Instructions: You will enter your answers on this sheet and upload it along with your do file (which should record all of the steps you are taking). When you paste Stata output into this document, please put it in 9-point Courier New font to avoid the output wrapping. In order to avoid glitches in software versions or between different types of computers, please submit a pdf version of this document, as well as your do file.
IMPORTANT INFORMATION: There is more than one way to skin a cat – meaning, that different analysts will take different approaches, and one approach is not necessarily better than another. You should worry less about getting the “right” answer (right can be relative, in this case, depending on the assumptions you make), and more about documenting your process and logic in the assignment. Additionally, I fully expect that groups will come up with different combinations of dependent and independent variables and approaches to answering questions of interest.
As a reminder, the abbreviated codebook for these data is found below, and there are files for the codebook and dataset in the folder Stata >> Stata project. You have previously worked with this dataset and will want to rely on the work you have already done to clean up or create new variables.
Use the eathealth15.dta dataset to complete the following tasks.
STEP 1 – Create a Table 1
- (5 pt) Generate two new variables called age_cat and primary2, that use information from the original variables age (for age_cat) and primary (for primary2).
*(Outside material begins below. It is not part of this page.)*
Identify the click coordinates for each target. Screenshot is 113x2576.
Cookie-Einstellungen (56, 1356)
Add labels to the attributes, as noted in the table below. Provide a tabulation of age_cat and primary2 in this document, including any missing observations, with the labels for the attributes.
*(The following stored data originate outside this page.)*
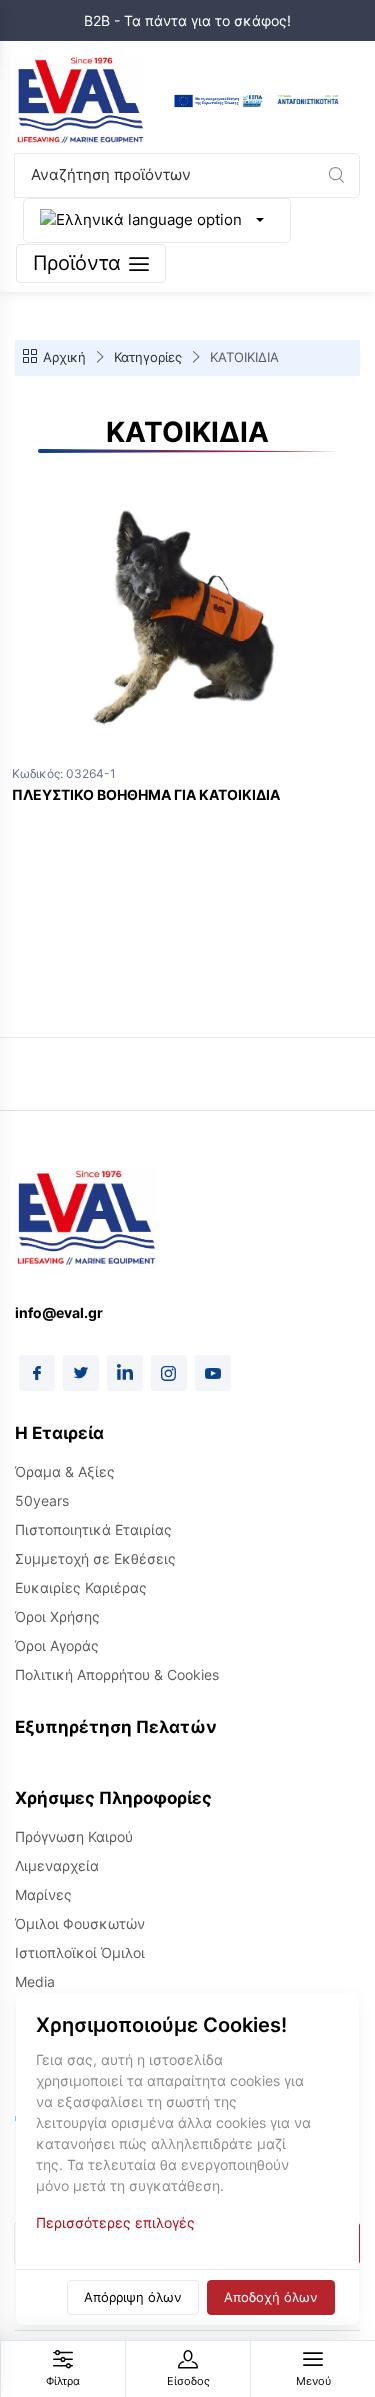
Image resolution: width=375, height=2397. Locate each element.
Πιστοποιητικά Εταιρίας (93, 1529)
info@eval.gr (59, 1312)
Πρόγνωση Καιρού (74, 1836)
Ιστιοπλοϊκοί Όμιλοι (80, 1952)
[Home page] (80, 101)
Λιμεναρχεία (57, 1865)
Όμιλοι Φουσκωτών (80, 1923)
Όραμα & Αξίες (65, 1471)
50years (42, 1500)
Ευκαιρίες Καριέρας (81, 1587)
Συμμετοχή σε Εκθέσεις (95, 1558)
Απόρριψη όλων (133, 2297)
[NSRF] (256, 101)
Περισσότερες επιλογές (115, 2222)
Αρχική (64, 357)
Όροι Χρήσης (57, 1616)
HINT: Make sure that your code maintains observations that are missing.
REMINDER: save your new dataset (as you have done before), so that you don’t lose the variables age_cat and primary2.
New variable Original variables used Attribute (definition) Labels added to attributes
age_cat age 0 (age <40) 1 (age 40-59) 2 (age >=60) Young adults
Middle-aged adults
Elder adults
primary2 primary 0 (primary <50) 1 (primary 50-99) 2 (primary >=100) Low
Moderate
High
- (10 pt) Recall that we have discussed ways to prepare a Table 1 (see the Power-point slides “Creating a table 1.ppt” in the assignment description). Prepare a Table 1 for this dataset, using exercised last week and did not exercise last week (variable: exercise) as headings for columns. The variables you should include in this table – with an appropriate test of statistical significance comparing exercise and no exercise samples– are:
• female (sex)
• foodstamp
• bmi or bmi_cat (a derived variable)
• age_cat (a derived variable)
• primary2 (a derived variable)
• soda
• fastfood - (5 pt) Describe in 1-2 sentences which statistical tests you selected for the variables in Table 1, and why you selected those. This should be written in the style of the statistical analysis section of a peer-reviewed manuscript. (see “methods example.docx” in the assignment description)
STEP 2 – Develop a base model to predict your selected outcome.
There are some options available to you here. You can model (1) bmi, (2) exercise, or (3) soda.
- (5 pt) Indicate the following
• the outcome you are modeling: __
• The appropriate regression type for this outcome:____ - (5 pt) Write your study question, including the outcome and main exposure in which you are interested.
- (5 pt) Write the formal set of hypotheses for your research question
- (10 pt) In addition to your main exposure variable, identify 2 more variables that you decide must be in your model. The choice of these variables is analyst driven, and should reflect your understanding of your research question, as well as variables that you feel are necessary to include in order to make fair comparisons. Create the base model by including these necessary variables and provide the Stata output below.
HINT: should any of these variables be treated as categorical rather than continuous? Make sure that your model reflects your thinking on this.
STEP 3 – Add to and refine your base model
- (5 pt) As you have worked with this dataset, there are likely other variables whose impact on your outcome is of interest to you. Select 2 of these variables from the dataset, and assess their association with the outcome variable. If you were following a forward selection approach, which of these variables would be entered first into your model? Provide Stata output that supports your answer of which to enter into the model.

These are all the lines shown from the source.